- [Aufgabenziel]
Nenne das Datum, an dem das Obergericht des Kantons Luzern laut dem Text den Rekurs abwies.

- [Text]
Urteil vom 6. August 2002
II. Zivilabteilung

Bundesrichter Bianchi, Präsident,
Bundesrichter Raselli, Bundesrichterin Escher,
Gerichtsschreiber Möckli.

A. X.________,
Beschwerdeführerin, vertreten durch Rechtsanwalt Dr. Bruno Häfliger,
Postfach, 6000 Luzern 5,

gegen

B. X.________,
Beschwerdegegner, vertreten durch Rechtsanwalt Dr. Jörg Blum, Metzgerrainle
9, Postfach 5350, 6000 Luzern 5,
Obergericht des Kantons Luzern, II. Kammer, Postfach, 6002 Luzern.

Art. 9 BV (vorsorgliche Massnahmen im Scheidungsprozess)

Staatsrechtliche Beschwerde gegen den Entscheid des Obergerichts des Kantons
Luzern, II. Kammer, vom 4. Juni 2002

Sachverhalt:

A.
Mit Eheschutzentscheid vom 25. Mai 2001 hob der Amtsgerichtspräsident von
Entlebuch den gemeinsamen Haushalt der Parteien auf und stellte die Kinder
D.________ (geb. ............ 1988), E.________ (geb. .......... 1990) und
F.________ (geb. ............ 1992) in Genehmigung einer entsprechenden
Teilvereinbarung unter die Obhut der Mutter.

B.
Im Rahmen des am 7. März 2002 auf gemeinsames Begehren angehobenen
Scheidungsprozesses stellte der Amtsgerichtspräsident von Entlebuch mit
Entscheid vom 22. April 2002 die beiden Söhne D.________ und F.________ für
die Dauer des Scheidungsverfahrens unter die Obhut des Vaters und die Tochter
E.________ unter diejenige der Mutter. Mit Bezug auf den Sohn F.________
rekurrierte A. X.________ an das Obergericht des Kantons Luzern und verlangte
die Zuteilung an sich selbst. Mit Entscheid vom 4. Juni 2002 wies das
Obergericht des Kantons Luzern den Rekurs ab.

C.

- [Bereitgestellte Daten]
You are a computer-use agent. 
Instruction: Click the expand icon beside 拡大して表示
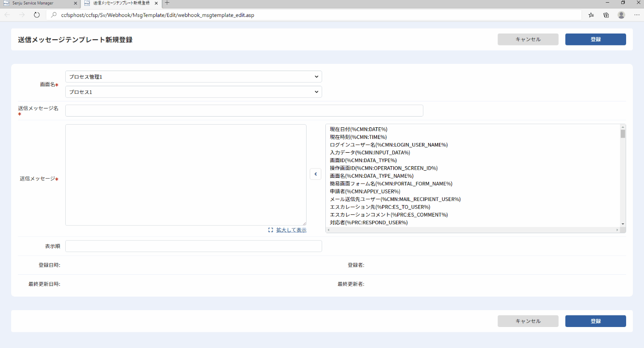[270, 230]
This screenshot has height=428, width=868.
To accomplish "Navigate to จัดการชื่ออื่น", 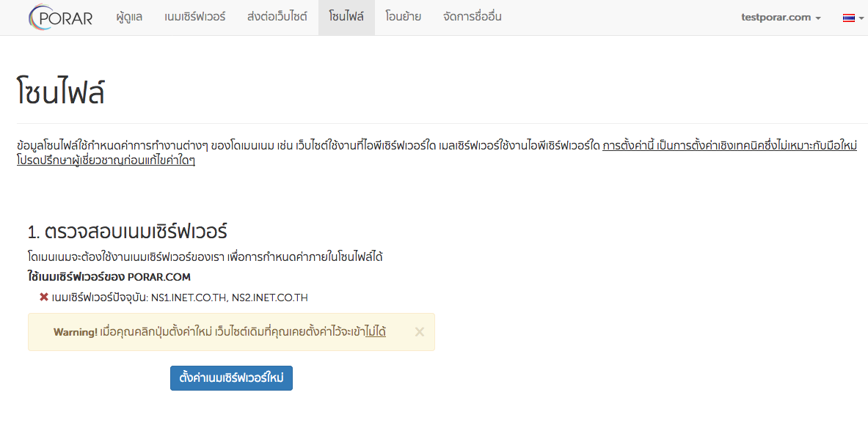I will click(473, 17).
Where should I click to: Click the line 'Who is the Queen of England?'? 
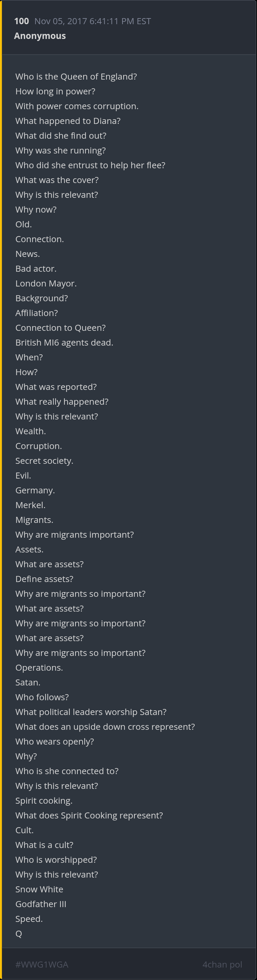point(76,77)
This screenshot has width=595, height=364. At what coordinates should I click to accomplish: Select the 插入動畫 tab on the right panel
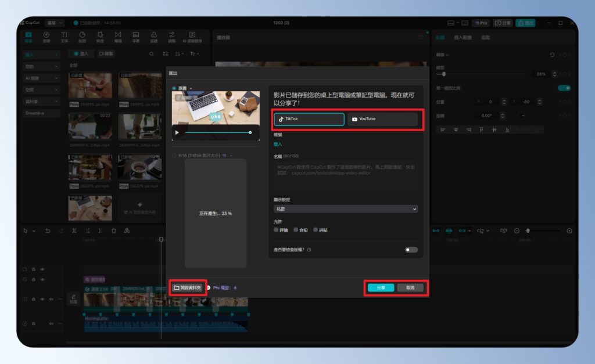(x=462, y=38)
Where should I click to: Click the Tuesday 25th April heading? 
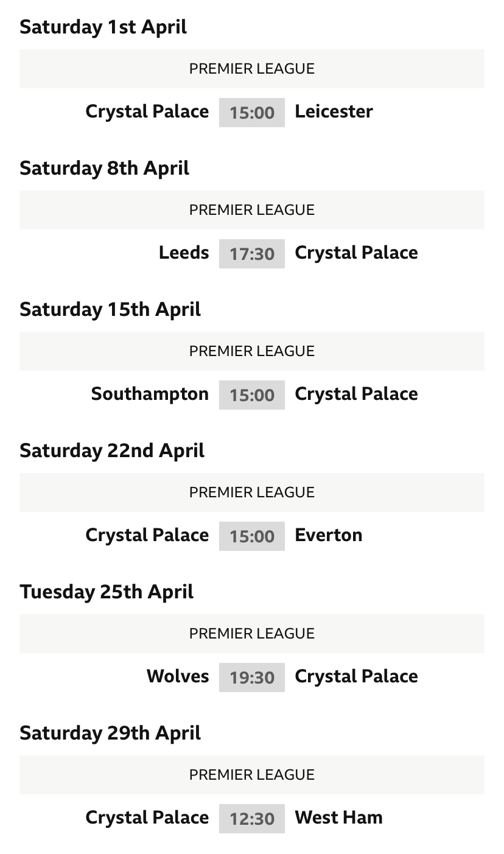[107, 592]
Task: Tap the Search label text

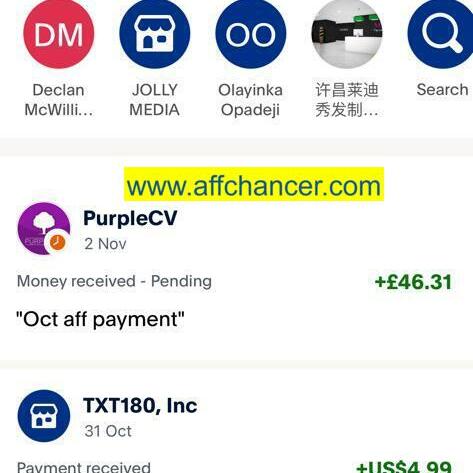Action: (x=442, y=90)
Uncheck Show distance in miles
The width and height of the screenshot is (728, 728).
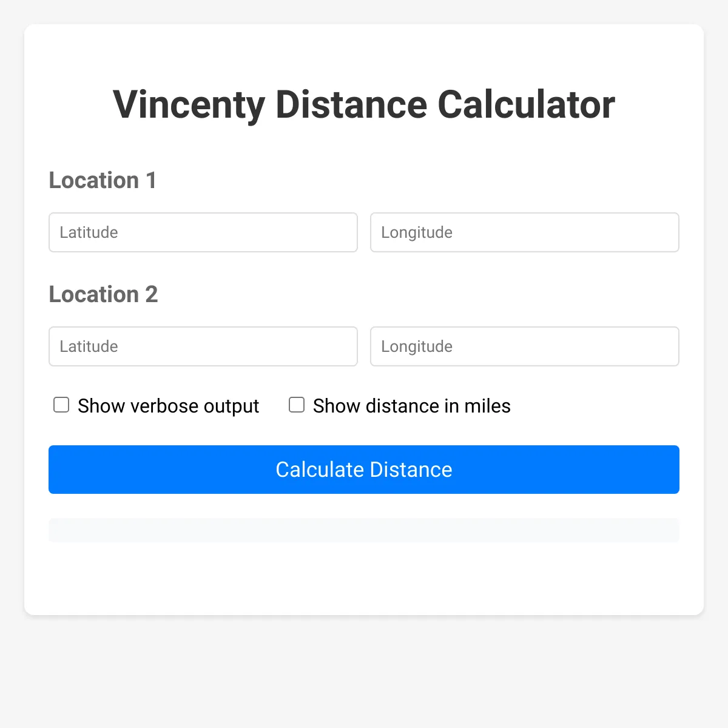click(297, 405)
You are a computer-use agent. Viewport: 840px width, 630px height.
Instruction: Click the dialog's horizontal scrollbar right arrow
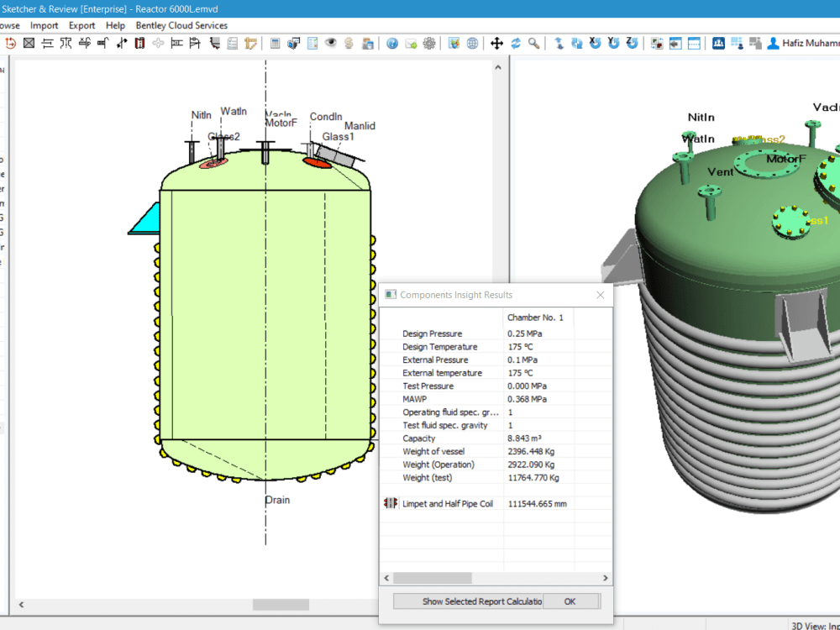(606, 578)
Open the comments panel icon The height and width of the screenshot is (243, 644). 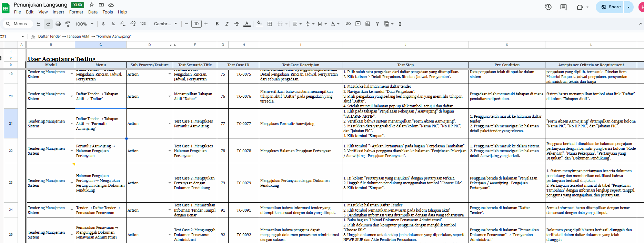pyautogui.click(x=563, y=7)
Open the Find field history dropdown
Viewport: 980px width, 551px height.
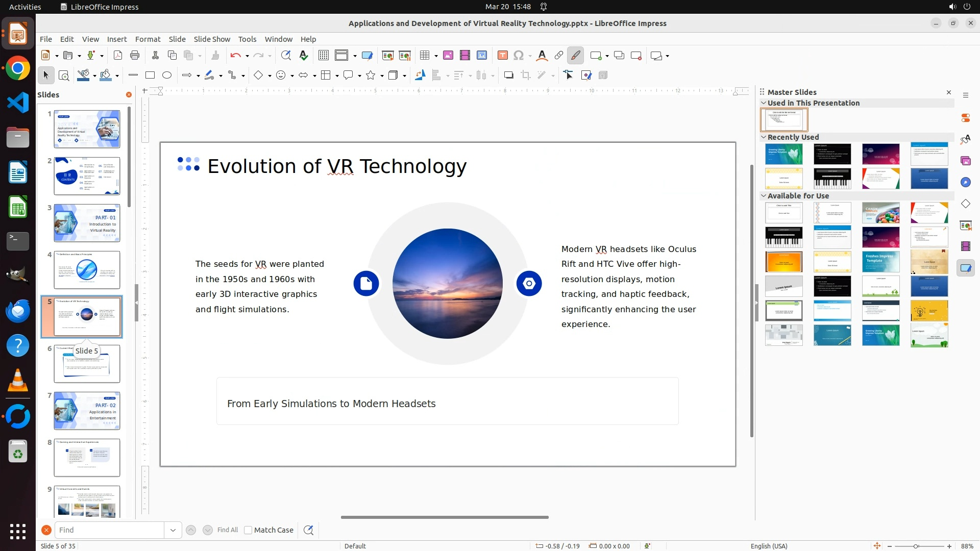(x=173, y=530)
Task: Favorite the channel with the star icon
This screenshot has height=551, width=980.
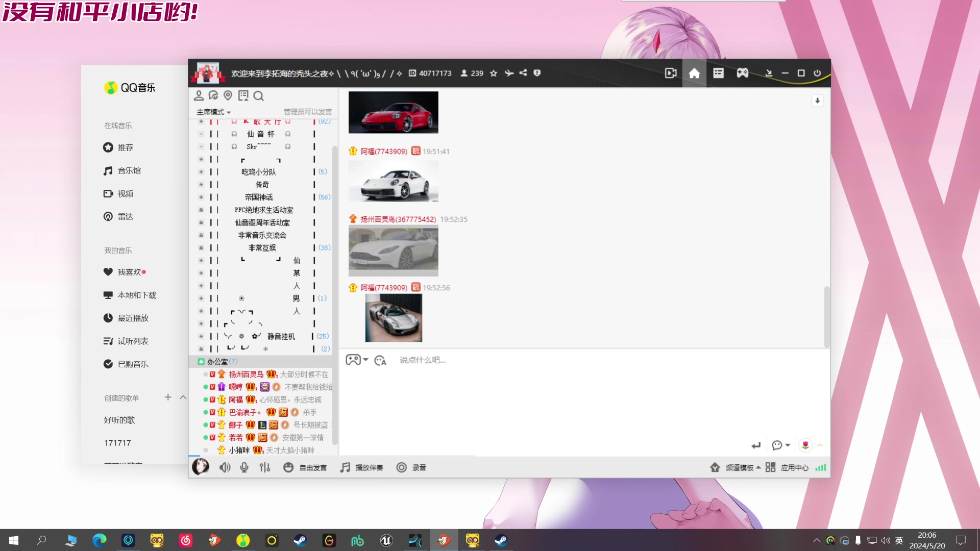Action: coord(494,73)
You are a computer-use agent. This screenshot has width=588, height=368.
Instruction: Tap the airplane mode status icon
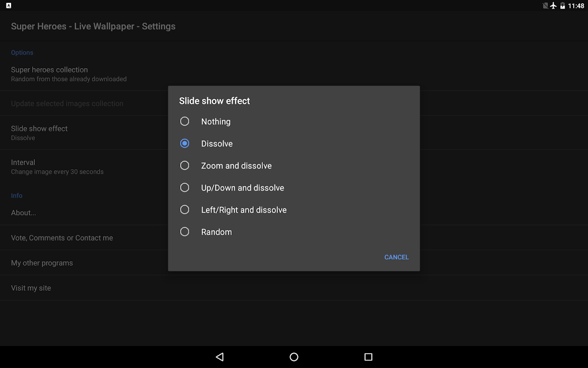tap(554, 6)
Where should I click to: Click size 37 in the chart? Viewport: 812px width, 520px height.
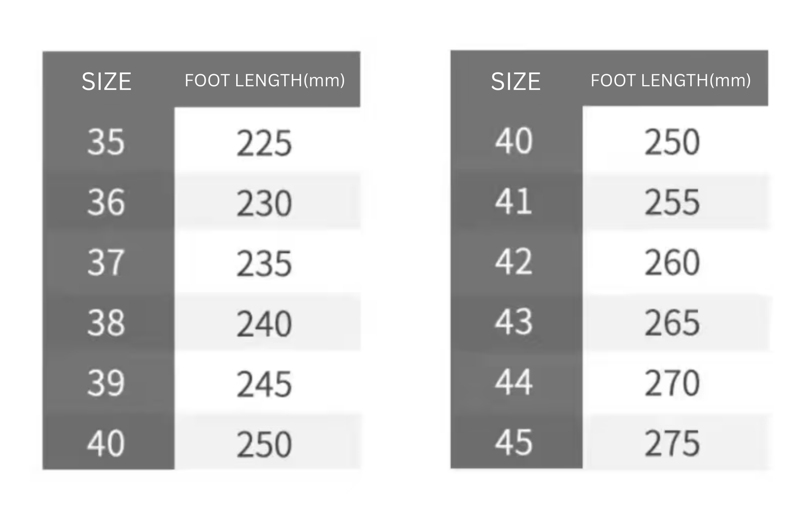tap(106, 262)
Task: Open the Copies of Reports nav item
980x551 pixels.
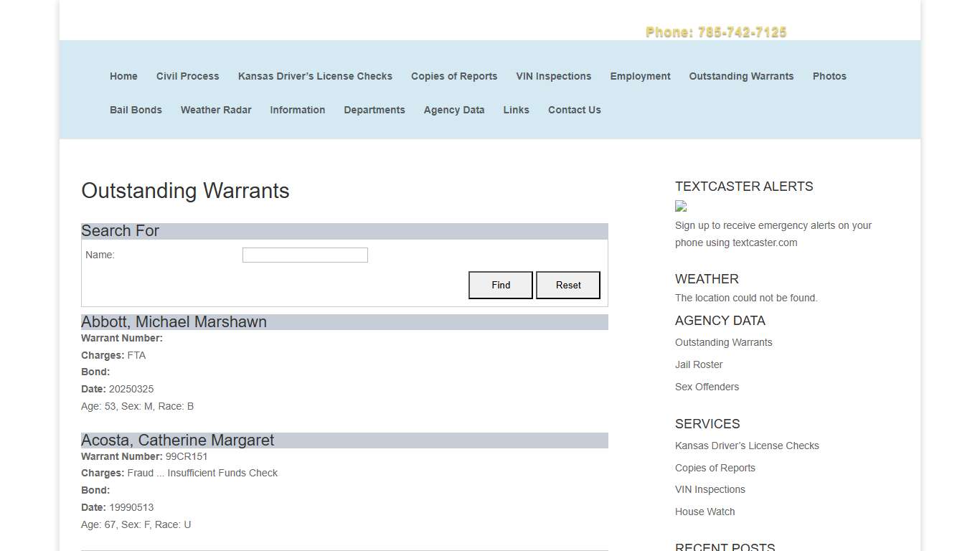Action: point(453,76)
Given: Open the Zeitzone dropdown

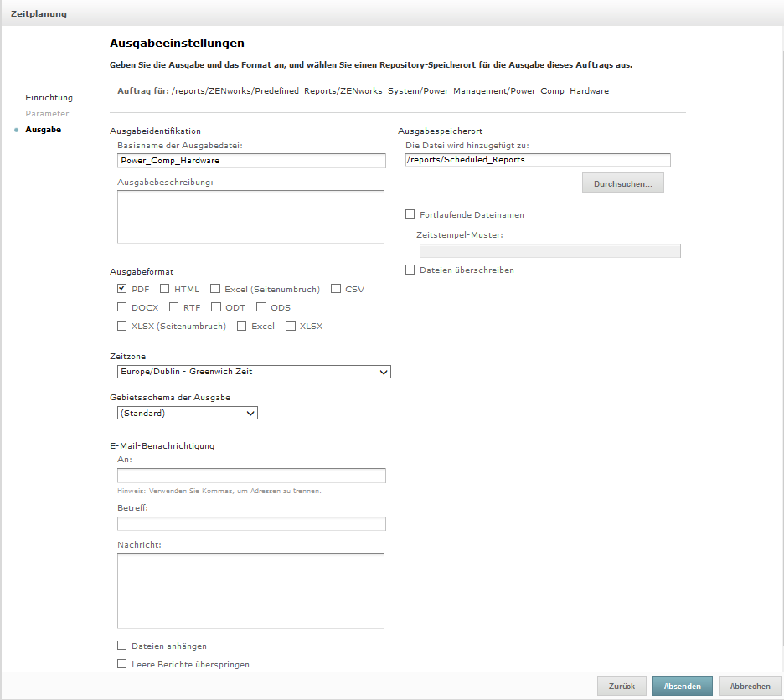Looking at the screenshot, I should [x=254, y=372].
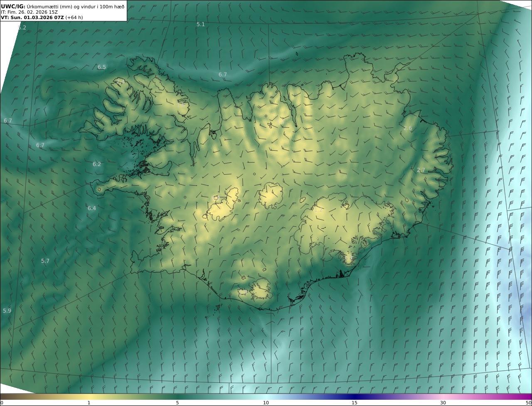Image resolution: width=532 pixels, height=406 pixels.
Task: Select the 10 mark on the colorbar
Action: [266, 403]
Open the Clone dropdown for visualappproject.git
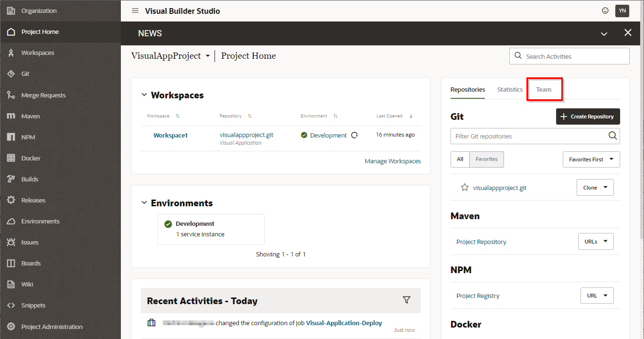Viewport: 644px width, 339px height. pyautogui.click(x=595, y=188)
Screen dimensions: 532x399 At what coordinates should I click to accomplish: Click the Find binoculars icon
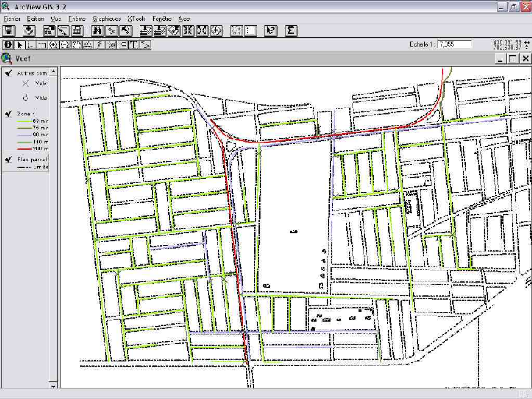click(x=98, y=30)
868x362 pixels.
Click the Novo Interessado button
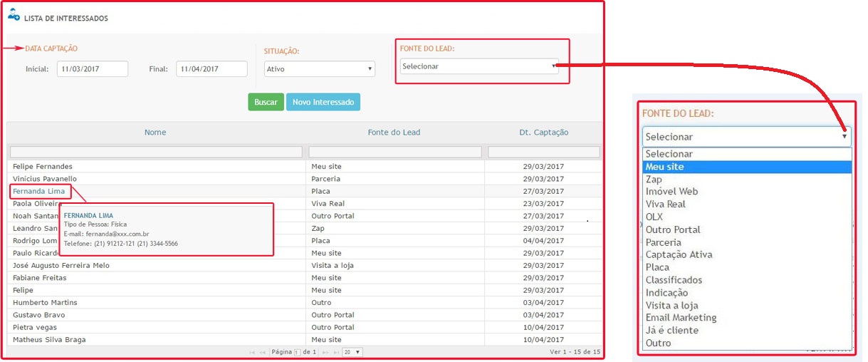pos(323,102)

- [Musterlösung]
Am 4. Juni 2002.